(Extracted material begins)

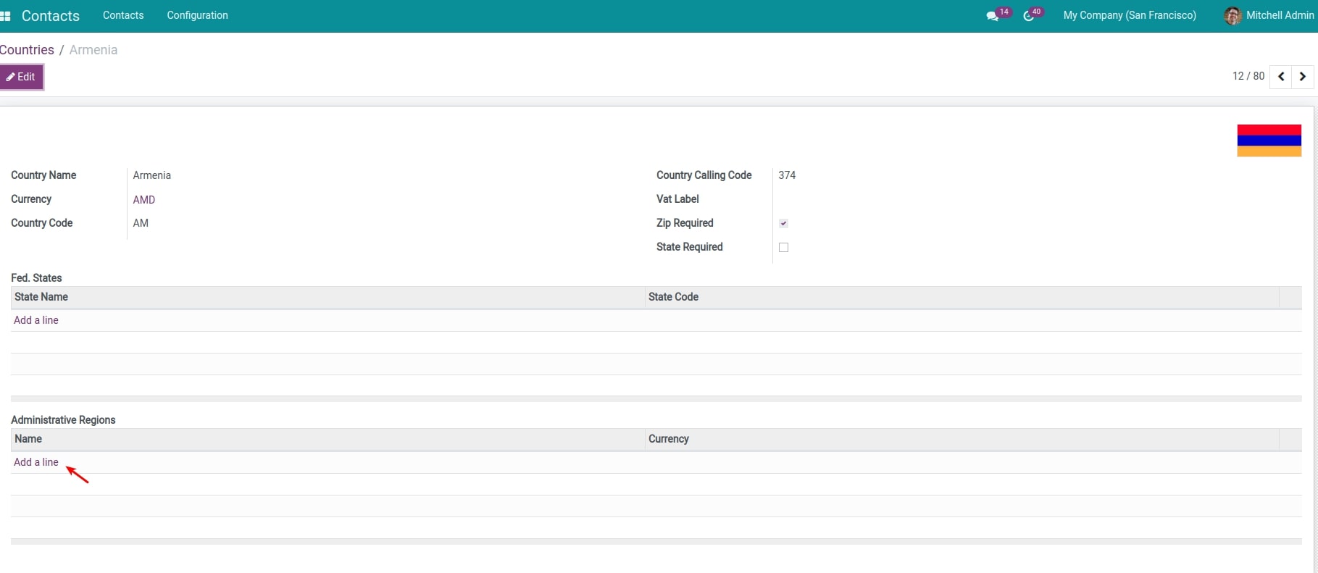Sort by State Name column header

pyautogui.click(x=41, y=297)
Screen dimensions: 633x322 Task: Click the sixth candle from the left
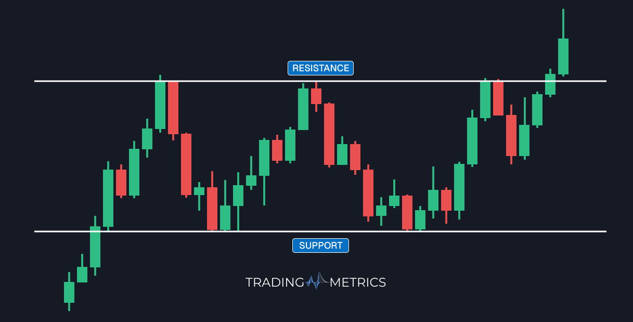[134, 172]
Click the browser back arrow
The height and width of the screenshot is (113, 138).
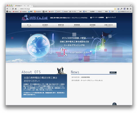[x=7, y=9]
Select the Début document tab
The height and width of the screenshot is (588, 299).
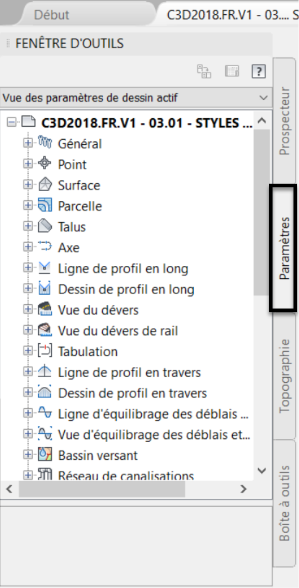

(Extracted material ends)
(Extracted material begins)

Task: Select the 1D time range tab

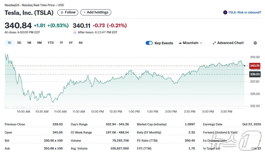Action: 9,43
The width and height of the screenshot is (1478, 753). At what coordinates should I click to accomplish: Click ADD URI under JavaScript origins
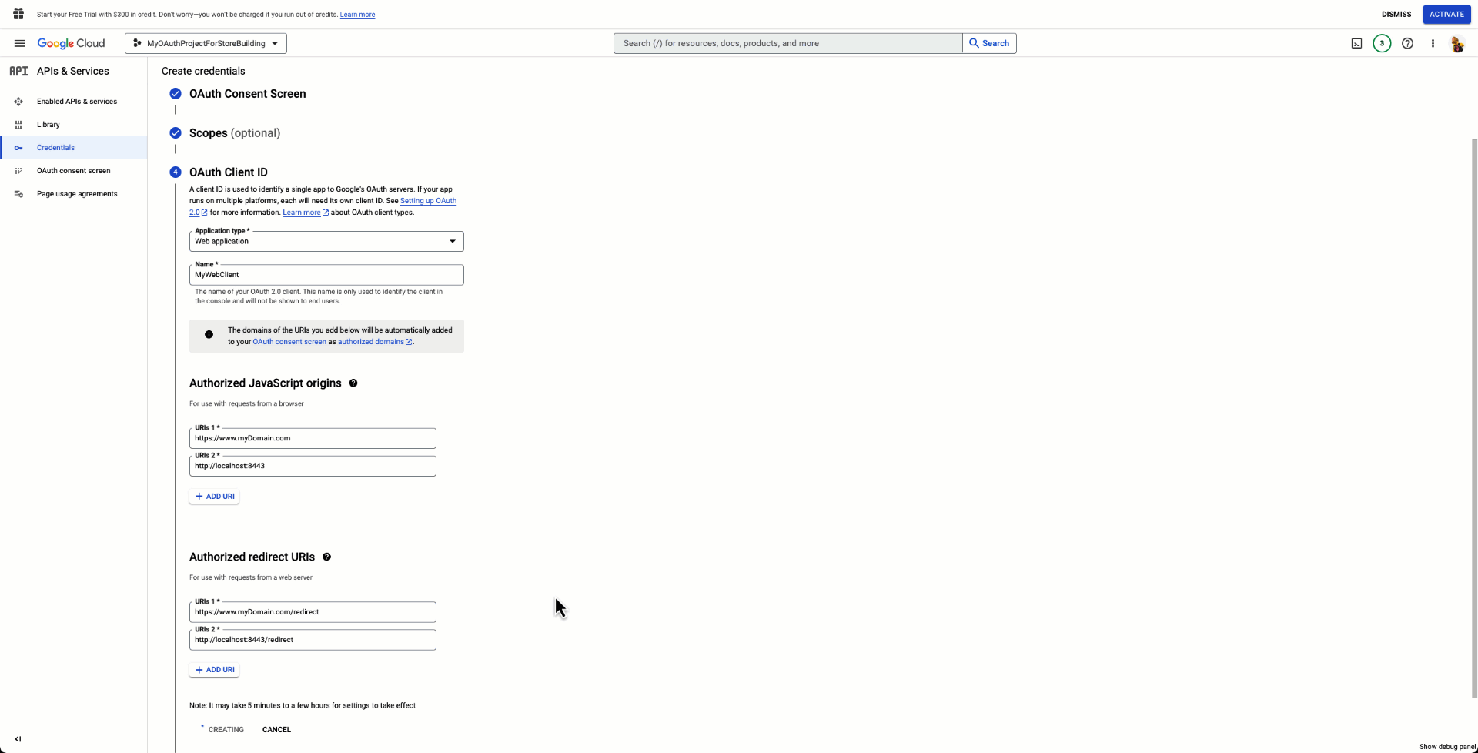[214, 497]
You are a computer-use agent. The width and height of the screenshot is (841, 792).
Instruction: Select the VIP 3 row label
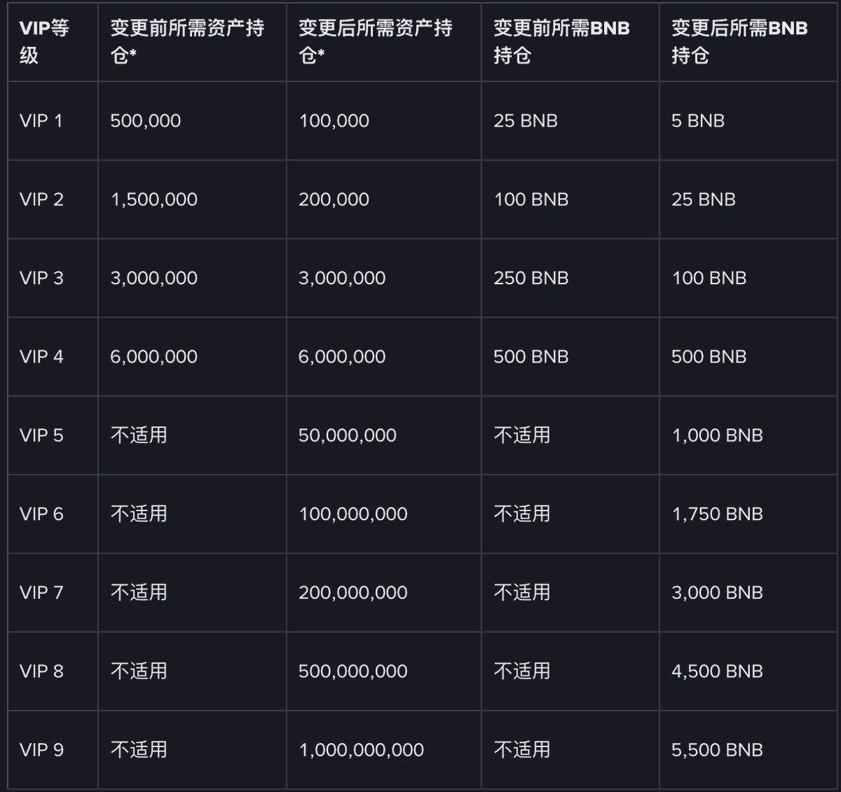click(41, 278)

(Extracted material ends)
(Extracted material begins)

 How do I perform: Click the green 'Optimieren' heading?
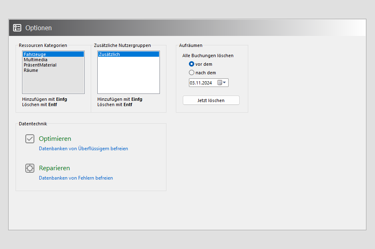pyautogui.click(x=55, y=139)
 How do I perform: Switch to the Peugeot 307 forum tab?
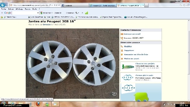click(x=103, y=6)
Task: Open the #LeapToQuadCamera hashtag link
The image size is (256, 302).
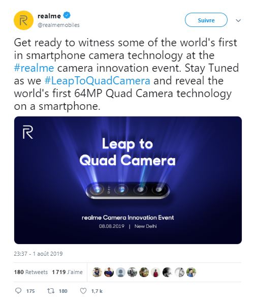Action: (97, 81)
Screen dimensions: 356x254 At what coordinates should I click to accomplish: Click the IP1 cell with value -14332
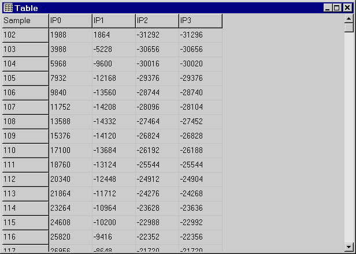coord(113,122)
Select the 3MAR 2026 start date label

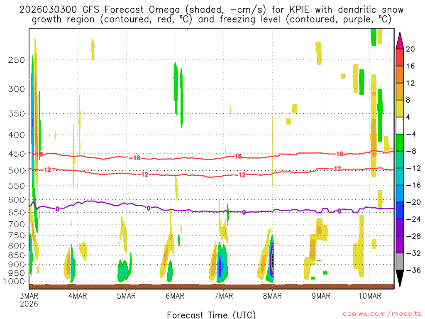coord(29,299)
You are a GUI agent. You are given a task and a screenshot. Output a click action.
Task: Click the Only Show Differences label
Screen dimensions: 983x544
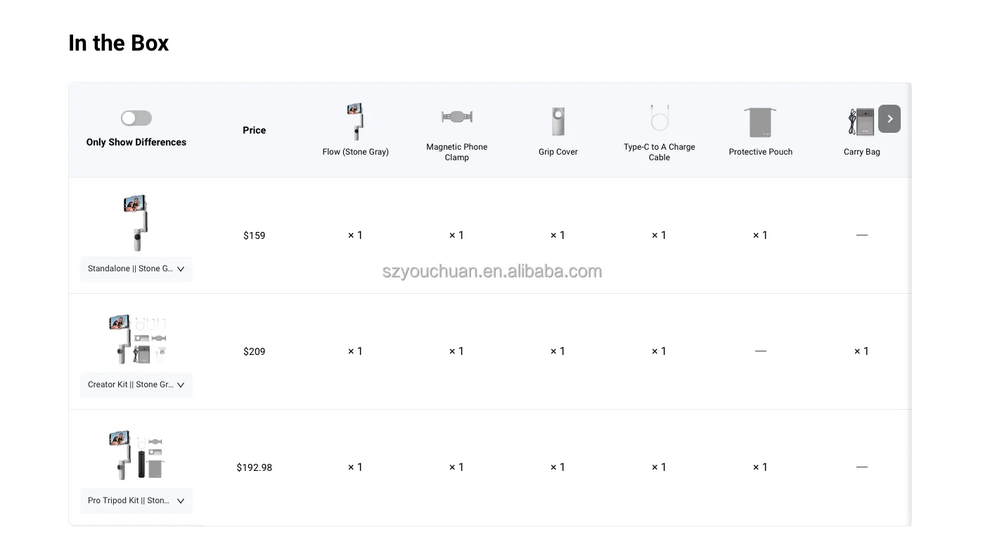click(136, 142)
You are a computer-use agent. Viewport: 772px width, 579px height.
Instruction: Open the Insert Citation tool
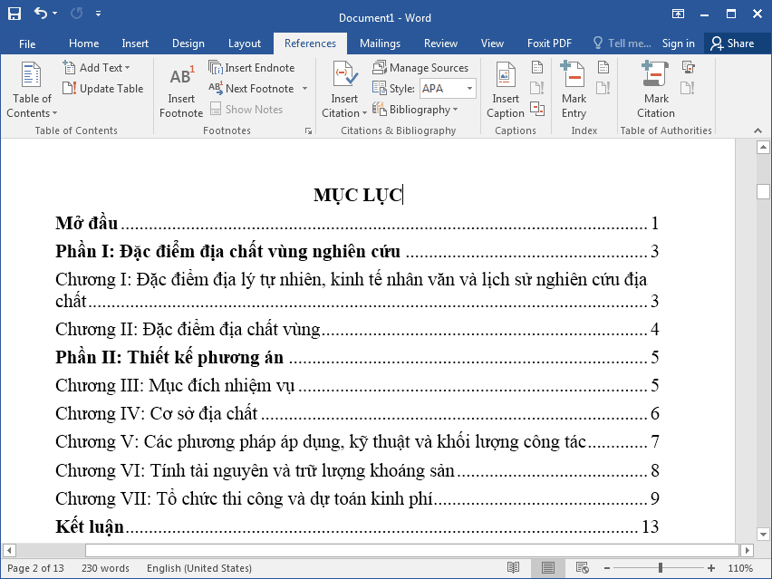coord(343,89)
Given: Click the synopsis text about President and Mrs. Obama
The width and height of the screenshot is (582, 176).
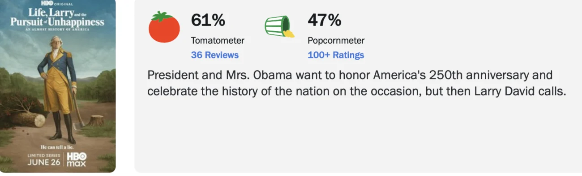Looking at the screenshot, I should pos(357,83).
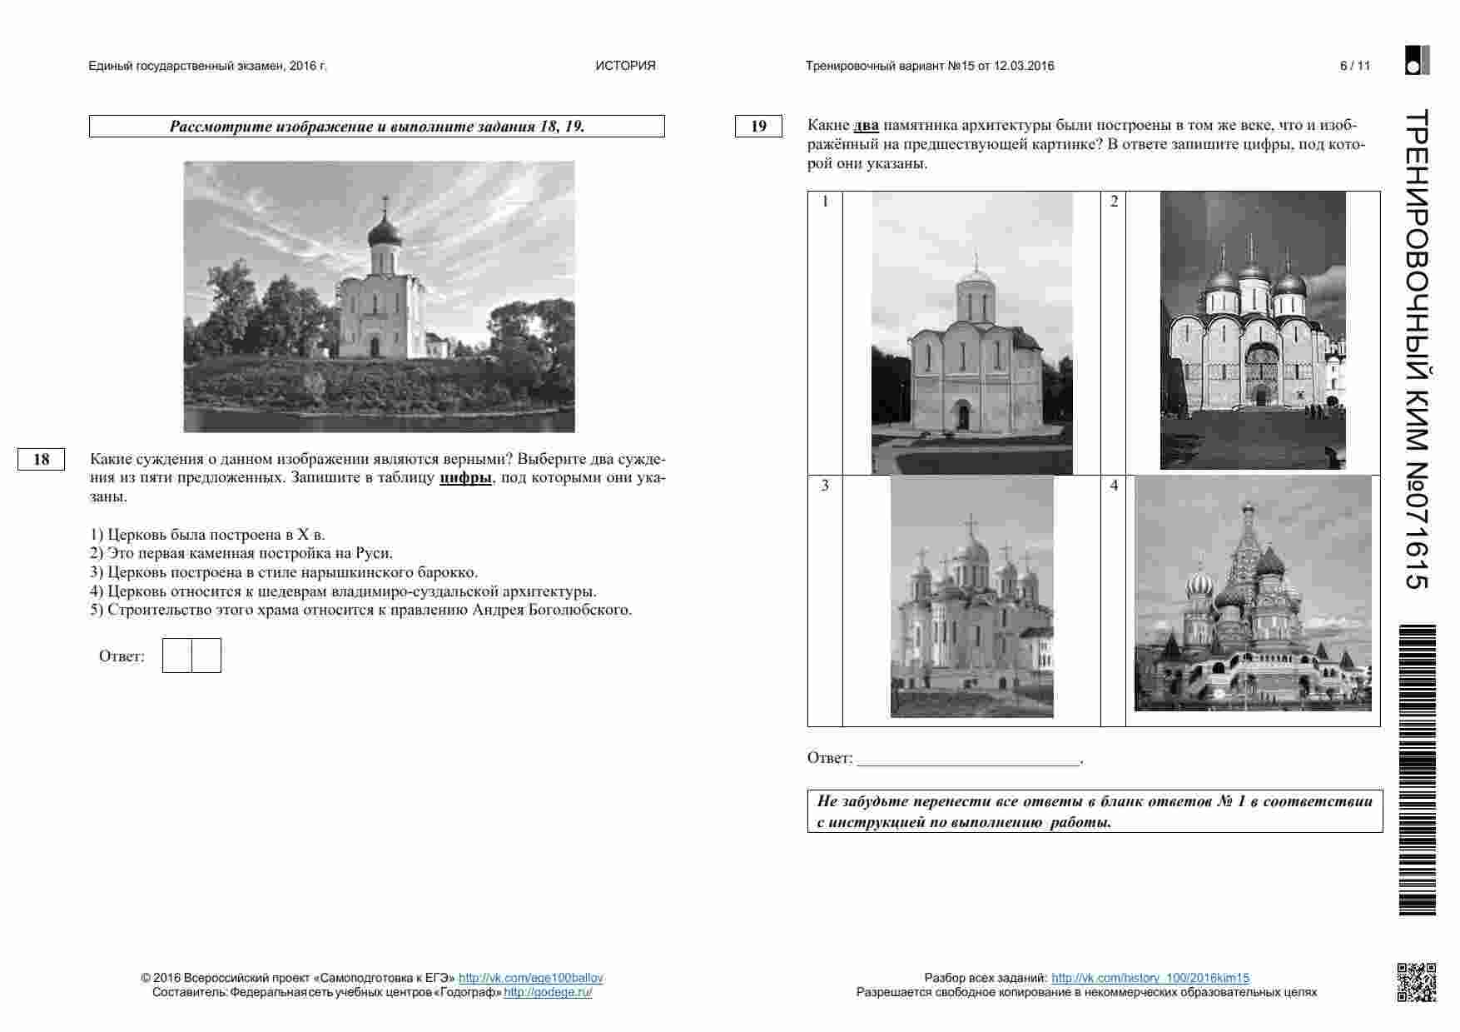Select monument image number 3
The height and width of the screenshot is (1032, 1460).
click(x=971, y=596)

(Extracted material ends)

§ **Action item**: Since the pictures are not part of the copy, please transcribe only the lines above from the one with "Screen dimensions: 633x322" through the one with "The height and width of the screenshot is (588, 299).", exactly and with both ends.

§ **Exercise output**:
Screen dimensions: 633x322 Task: Click the sixth candle from the left
[134, 172]
Click the browser back arrow
The height and width of the screenshot is (113, 138).
[x=7, y=9]
Select the Début document tab
The height and width of the screenshot is (588, 299).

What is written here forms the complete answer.